┌────────
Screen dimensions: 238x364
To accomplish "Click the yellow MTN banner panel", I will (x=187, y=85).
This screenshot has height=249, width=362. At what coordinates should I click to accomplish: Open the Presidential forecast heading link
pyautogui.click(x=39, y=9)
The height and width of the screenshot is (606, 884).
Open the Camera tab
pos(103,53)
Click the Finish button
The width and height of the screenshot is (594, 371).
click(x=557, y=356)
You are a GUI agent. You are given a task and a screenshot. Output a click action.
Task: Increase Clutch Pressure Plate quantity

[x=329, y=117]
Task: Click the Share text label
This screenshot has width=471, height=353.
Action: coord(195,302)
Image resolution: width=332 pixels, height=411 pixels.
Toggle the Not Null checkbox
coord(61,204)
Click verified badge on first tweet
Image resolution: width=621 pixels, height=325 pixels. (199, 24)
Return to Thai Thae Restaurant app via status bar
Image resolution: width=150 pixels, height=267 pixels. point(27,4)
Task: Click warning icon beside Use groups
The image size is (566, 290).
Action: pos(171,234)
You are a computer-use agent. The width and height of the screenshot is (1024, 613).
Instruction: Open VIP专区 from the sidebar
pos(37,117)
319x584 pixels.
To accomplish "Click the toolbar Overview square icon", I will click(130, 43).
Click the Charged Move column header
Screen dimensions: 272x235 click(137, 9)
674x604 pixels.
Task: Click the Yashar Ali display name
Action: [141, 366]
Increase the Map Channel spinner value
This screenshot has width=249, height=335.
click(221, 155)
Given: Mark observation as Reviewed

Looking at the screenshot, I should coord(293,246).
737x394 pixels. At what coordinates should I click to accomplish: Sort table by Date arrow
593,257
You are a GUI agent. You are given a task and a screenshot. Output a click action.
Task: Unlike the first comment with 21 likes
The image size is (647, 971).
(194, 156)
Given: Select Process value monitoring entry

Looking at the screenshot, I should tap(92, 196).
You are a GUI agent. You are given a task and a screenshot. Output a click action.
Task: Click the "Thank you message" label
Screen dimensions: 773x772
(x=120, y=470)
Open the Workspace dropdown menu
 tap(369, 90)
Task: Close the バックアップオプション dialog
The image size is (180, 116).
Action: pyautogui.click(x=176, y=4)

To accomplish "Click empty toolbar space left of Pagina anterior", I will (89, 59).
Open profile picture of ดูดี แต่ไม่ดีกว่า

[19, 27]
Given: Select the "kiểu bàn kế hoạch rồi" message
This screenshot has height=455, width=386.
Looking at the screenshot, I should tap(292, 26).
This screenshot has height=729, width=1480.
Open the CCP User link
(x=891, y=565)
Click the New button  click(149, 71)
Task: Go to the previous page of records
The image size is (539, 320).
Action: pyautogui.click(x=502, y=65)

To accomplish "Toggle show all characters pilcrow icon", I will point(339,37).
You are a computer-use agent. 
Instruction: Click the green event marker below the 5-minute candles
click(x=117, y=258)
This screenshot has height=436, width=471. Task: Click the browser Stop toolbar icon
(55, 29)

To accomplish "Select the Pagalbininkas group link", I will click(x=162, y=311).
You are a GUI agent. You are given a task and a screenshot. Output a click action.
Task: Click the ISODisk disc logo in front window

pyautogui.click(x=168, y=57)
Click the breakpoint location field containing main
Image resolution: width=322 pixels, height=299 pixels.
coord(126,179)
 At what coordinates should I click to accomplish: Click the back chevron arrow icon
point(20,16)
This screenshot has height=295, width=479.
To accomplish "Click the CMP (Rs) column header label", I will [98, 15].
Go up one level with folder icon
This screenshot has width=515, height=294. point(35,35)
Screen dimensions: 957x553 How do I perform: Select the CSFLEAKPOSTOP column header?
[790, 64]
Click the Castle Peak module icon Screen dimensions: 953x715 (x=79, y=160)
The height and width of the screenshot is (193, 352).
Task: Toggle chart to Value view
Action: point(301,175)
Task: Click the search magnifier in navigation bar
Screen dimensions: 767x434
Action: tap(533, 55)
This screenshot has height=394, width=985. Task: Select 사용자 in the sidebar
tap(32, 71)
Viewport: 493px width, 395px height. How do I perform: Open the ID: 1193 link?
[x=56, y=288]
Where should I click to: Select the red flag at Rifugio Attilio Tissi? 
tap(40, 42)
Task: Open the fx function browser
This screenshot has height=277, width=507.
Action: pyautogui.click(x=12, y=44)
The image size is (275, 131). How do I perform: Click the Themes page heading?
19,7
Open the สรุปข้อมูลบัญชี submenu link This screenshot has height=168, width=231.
└────────
Your assignment:
Print exactly the lines from the one with "Task: Open the fx function browser" through the end of the data, inclusive.

Solution for this problem:
Task: Open the fx function browser
This screenshot has height=277, width=507.
Action: pyautogui.click(x=12, y=44)
The image size is (275, 131). How do I perform: Click the Themes page heading?
19,7
Open the สรุปข้อมูลบัญชี submenu link This screenshot has height=168, width=231.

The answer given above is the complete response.